Content starts
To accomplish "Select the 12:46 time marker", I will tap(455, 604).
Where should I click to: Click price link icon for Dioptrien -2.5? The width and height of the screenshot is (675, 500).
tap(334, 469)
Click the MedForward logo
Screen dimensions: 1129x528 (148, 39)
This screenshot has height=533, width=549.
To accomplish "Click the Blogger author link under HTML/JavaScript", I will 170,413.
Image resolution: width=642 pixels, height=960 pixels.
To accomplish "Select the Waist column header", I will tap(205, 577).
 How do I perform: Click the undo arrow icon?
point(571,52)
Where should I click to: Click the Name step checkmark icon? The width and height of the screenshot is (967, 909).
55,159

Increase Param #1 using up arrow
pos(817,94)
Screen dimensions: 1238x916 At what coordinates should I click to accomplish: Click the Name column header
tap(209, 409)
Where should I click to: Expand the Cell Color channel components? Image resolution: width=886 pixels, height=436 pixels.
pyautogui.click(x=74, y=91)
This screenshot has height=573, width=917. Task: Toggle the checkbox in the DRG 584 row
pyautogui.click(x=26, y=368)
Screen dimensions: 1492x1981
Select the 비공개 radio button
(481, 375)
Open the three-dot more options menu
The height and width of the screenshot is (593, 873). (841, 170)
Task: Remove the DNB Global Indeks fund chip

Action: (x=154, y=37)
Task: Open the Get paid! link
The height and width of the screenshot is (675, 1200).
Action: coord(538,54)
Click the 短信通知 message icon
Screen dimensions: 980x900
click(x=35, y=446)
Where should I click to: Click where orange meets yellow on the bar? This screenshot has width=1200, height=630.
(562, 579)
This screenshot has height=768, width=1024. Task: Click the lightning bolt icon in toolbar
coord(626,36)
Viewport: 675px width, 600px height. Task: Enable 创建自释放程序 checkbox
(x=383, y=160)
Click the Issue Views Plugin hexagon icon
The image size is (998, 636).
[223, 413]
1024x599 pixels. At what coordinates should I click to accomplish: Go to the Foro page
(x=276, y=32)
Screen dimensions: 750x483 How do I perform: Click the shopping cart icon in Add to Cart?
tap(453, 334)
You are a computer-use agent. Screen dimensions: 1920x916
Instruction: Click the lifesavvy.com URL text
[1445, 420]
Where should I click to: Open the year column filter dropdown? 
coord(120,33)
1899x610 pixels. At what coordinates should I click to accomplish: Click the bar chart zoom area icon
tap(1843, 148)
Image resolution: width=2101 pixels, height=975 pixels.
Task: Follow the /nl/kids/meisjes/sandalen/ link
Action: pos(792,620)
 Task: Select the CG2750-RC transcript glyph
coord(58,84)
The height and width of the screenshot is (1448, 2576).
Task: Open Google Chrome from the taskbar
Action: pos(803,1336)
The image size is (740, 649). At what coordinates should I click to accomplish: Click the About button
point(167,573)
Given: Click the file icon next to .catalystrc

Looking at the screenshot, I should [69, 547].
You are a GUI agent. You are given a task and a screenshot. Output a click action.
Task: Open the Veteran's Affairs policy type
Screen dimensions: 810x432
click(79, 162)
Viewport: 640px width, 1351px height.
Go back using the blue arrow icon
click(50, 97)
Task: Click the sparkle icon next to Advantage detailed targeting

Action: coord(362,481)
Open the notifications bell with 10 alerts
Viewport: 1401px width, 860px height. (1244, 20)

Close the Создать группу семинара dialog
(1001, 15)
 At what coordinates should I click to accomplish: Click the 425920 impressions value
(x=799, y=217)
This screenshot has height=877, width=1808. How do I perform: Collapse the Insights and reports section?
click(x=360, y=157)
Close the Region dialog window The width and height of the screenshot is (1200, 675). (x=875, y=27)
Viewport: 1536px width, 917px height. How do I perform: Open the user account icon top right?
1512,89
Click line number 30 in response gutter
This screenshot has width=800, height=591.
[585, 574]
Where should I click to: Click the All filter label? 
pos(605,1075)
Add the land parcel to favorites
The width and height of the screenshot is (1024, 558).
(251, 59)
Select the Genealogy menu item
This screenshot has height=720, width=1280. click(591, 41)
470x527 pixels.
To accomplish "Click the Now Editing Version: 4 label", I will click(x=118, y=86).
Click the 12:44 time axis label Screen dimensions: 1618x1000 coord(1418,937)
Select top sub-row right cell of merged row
Content ends
WHAT YOU ARE ASKED TO DO. Every record above is to be restated exactly as it reads.

RESPONSE TO THE EXERCISE.
To accomplish "Select the 12:46 time marker", I will tap(455, 604).
Where should I click to: Click price link icon for Dioptrien -2.5? The width and height of the screenshot is (675, 500).
tap(334, 469)
Click the MedForward logo
Screen dimensions: 1129x528 (148, 39)
This screenshot has height=533, width=549.
To accomplish "Click the Blogger author link under HTML/JavaScript", I will 170,413.
Image resolution: width=642 pixels, height=960 pixels.
To accomplish "Select the Waist column header", I will tap(205, 577).
 How do I perform: Click the undo arrow icon?
point(571,52)
Where should I click to: Click the Name step checkmark icon? The width and height of the screenshot is (967, 909).
55,159

Increase Param #1 using up arrow
pos(817,94)
Screen dimensions: 1238x916 At what coordinates should I click to accomplish: Click the Name column header
tap(209, 409)
Where should I click to: Expand the Cell Color channel components? Image resolution: width=886 pixels, height=436 pixels.
pyautogui.click(x=74, y=91)
This screenshot has height=573, width=917. Task: Toggle the checkbox in the DRG 584 row
pyautogui.click(x=26, y=368)
Screen dimensions: 1492x1981
Select the 비공개 radio button
(481, 375)
Open the three-dot more options menu
The height and width of the screenshot is (593, 873). (841, 170)
Task: Remove the DNB Global Indeks fund chip

Action: (x=154, y=37)
Task: Open the Get paid! link
The height and width of the screenshot is (675, 1200).
Action: coord(538,54)
Click the 短信通知 message icon
Screen dimensions: 980x900
click(x=35, y=446)
Where should I click to: Click where orange meets yellow on the bar? This screenshot has width=1200, height=630.
(562, 579)
This screenshot has height=768, width=1024. Task: Click the lightning bolt icon in toolbar
coord(626,36)
Viewport: 675px width, 600px height. Task: Enable 创建自释放程序 checkbox
(x=383, y=160)
Click the Issue Views Plugin hexagon icon
The image size is (998, 636).
[223, 413]
1024x599 pixels. At what coordinates should I click to accomplish: Go to the Foro page
(x=276, y=32)
Screen dimensions: 750x483 How do I perform: Click the shopping cart icon in Add to Cart?
tap(453, 334)
You are a computer-use agent. Screen dimensions: 1920x916
Instruction: Click the lifesavvy.com URL text
[1445, 420]
Where should I click to: Open the year column filter dropdown? 
coord(120,33)
1899x610 pixels. At what coordinates should I click to accomplish: Click the bar chart zoom area icon
tap(1843, 148)
Image resolution: width=2101 pixels, height=975 pixels.
Task: Follow the /nl/kids/meisjes/sandalen/ link
Action: pos(792,620)
 Task: Select the CG2750-RC transcript glyph
coord(58,84)
The height and width of the screenshot is (1448, 2576).
Task: Open Google Chrome from the taskbar
Action: pos(803,1336)
The image size is (740, 649). At what coordinates should I click to accomplish: Click the About button
point(167,573)
Given: Click the file icon next to .catalystrc

Looking at the screenshot, I should [69, 547].
You are a GUI agent. You are given a task and a screenshot. Output a click action.
Task: Open the Veteran's Affairs policy type
Screen dimensions: 810x432
click(79, 162)
Viewport: 640px width, 1351px height.
Go back using the blue arrow icon
click(50, 97)
Task: Click the sparkle icon next to Advantage detailed targeting

Action: coord(362,481)
Open the notifications bell with 10 alerts
Viewport: 1401px width, 860px height. (1244, 20)

Close the Создать группу семинара dialog
(1001, 15)
 At what coordinates should I click to accomplish: Click the 425920 impressions value
(x=799, y=217)
This screenshot has height=877, width=1808. How do I perform: Collapse the Insights and reports section?
click(x=360, y=157)
Close the Region dialog window The width and height of the screenshot is (1200, 675). (x=875, y=27)
Viewport: 1536px width, 917px height. How do I perform: Open the user account icon top right?
1512,89
Click line number 30 in response gutter
This screenshot has width=800, height=591.
[585, 574]
Where should I click to: Click the All filter label? 
pos(605,1075)
Add the land parcel to favorites
The width and height of the screenshot is (1024, 558).
(251, 59)
Select the Genealogy menu item
This screenshot has height=720, width=1280. click(591, 41)
470x527 pixels.
To accomplish "Click the Now Editing Version: 4 label", I will click(x=118, y=86).
Click the 12:44 time axis label Screen dimensions: 1618x1000 coord(1418,937)
Select top sub-row right cell of merged row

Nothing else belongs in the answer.